During the day, it's my job to do the dishes. The older boys are all at school or at work, and I'm home with the three little ones. If the dishes are going to get done, it's up to me. Some days I just let the breakfast, lunch, then snack dishes pile up on the counter, knowing that whoever is on for dinner dishes will take care of them. Some days are not conducive to dishes-doing.
But most days, I like to get the breakfast dishes going and smile happily at my clean kitchen. It doesn't stay that way, so I have to smile quickly. If the dishwasher is full, I like to run it immediately because 1) the dishes get cleaner if they don't sit in their gunk for a long time; 2) then the dishwasher can be unloaded and ready for more dishes; and 3) because Trent and I have differing opinions on the proper way to load a dishwasher and if I get it run and emptied he will never know. We make allowances for each other like that. Unknowingly.

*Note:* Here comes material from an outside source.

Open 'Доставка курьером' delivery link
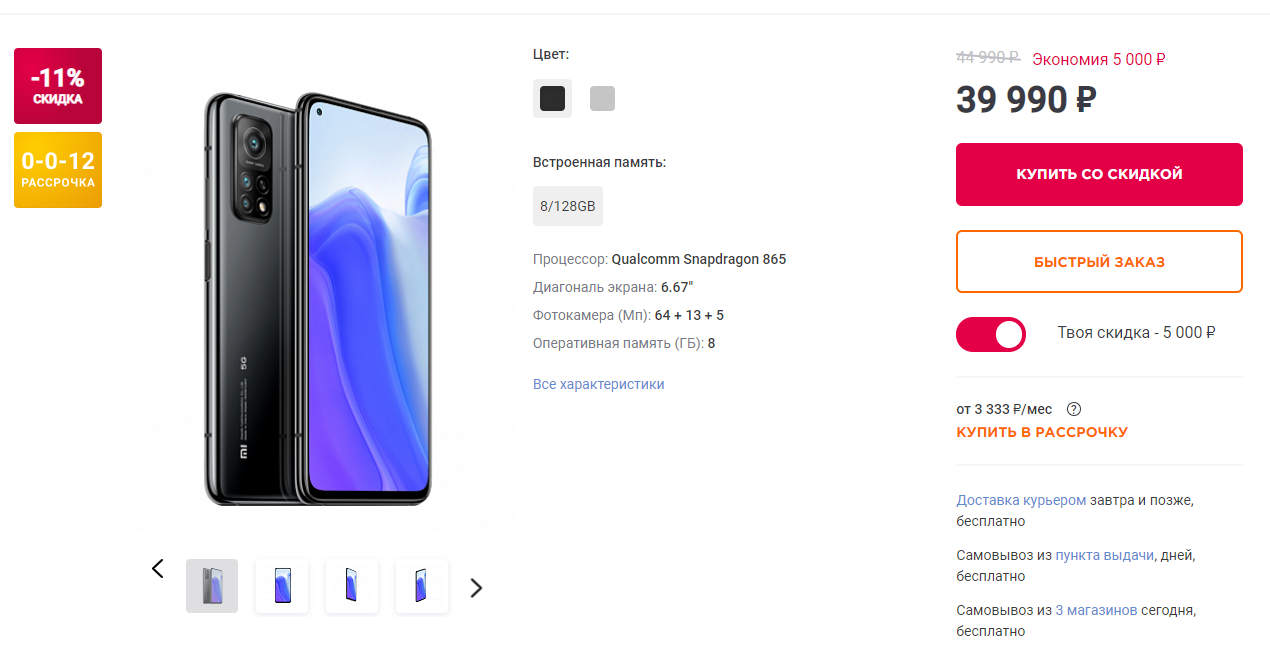 point(1021,499)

Angel has become a good little helper for me, and thinks it is fun to unload a dishwasher. We want to encourage that delirium. She takes out the utensils and piles them in an orderly-to-a-five-year-old assemblage in the silverware drawer. She carefully stacks plates and bowls on the counter, waiting for a person of greater height to place them on the shelves. Then she dances like crazy about the kitchen, narrowly missing several collisions with the cupboards, gleefully proud of herself.
If the dishwasher is empty, then I can, with a clean conscience, ask the boys to load their own dishes from after-school snacks. And the counters stay clean! In theory. And during the week. All the order in the universe shifts on the weekends.

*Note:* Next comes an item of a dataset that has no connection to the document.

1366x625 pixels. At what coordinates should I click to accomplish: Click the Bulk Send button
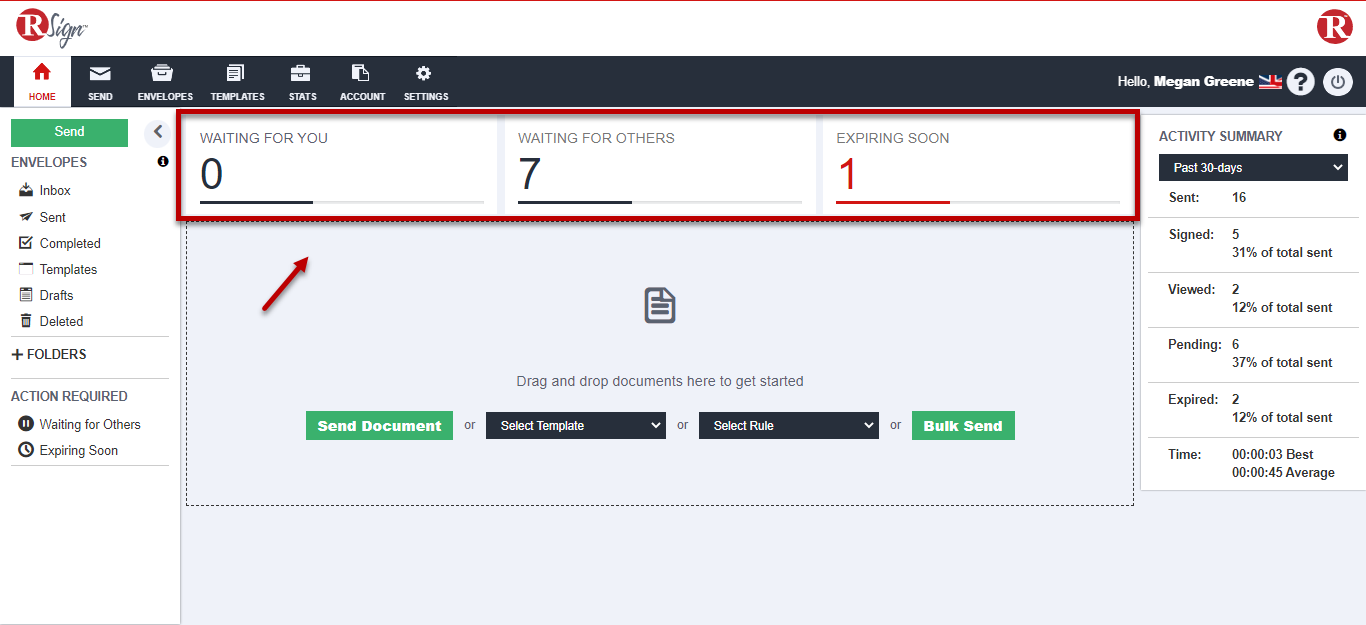click(x=962, y=425)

I walked into the kitchen late Saturday afternoon to see that, while the dishwasher was running, someone had made a peanut butter sandwich. Instead of opening the quietly sloshing dishwasher and adding the peanut buttery knife to the already-in-progress load, that someone had placed the knife on the counter to the right of the sink. I'm ok with that. But later, someone had made a ham and cheese sandwich, and neatly placed the mayonnaise knife and the cheese slicer next to the peanut buttery knife. Lined up like a dozen tin soldiers were a butter-and-toast-crumb knife, a spoon from an illicit ice cream robbery and three of his guilty friends, a pickle fork, a fork from leftover spaghetti, another butter-and-toast-crumb knife, and a spoon from hot chocolate happily making a miniature hot chocolate pool on the counter. After this police lineup were a few plates and bowls and cups, each needing to have it's very own space on the counter. No sharing or stacking for me, thankyouverymuch. I was amazed at how the parade extended past the sink area, past the dishwasher, and extended all the way down the counter before making a neat turn toward the stove.
Memo to children and others living in this domicile: If you are going to go through all the trouble to place each utensil exactly parallel and equidistant to the one previous, and line all the dishes up in perfect marching band formation, at least play some Sousa while you do it!
Or maybe just stack the dishes?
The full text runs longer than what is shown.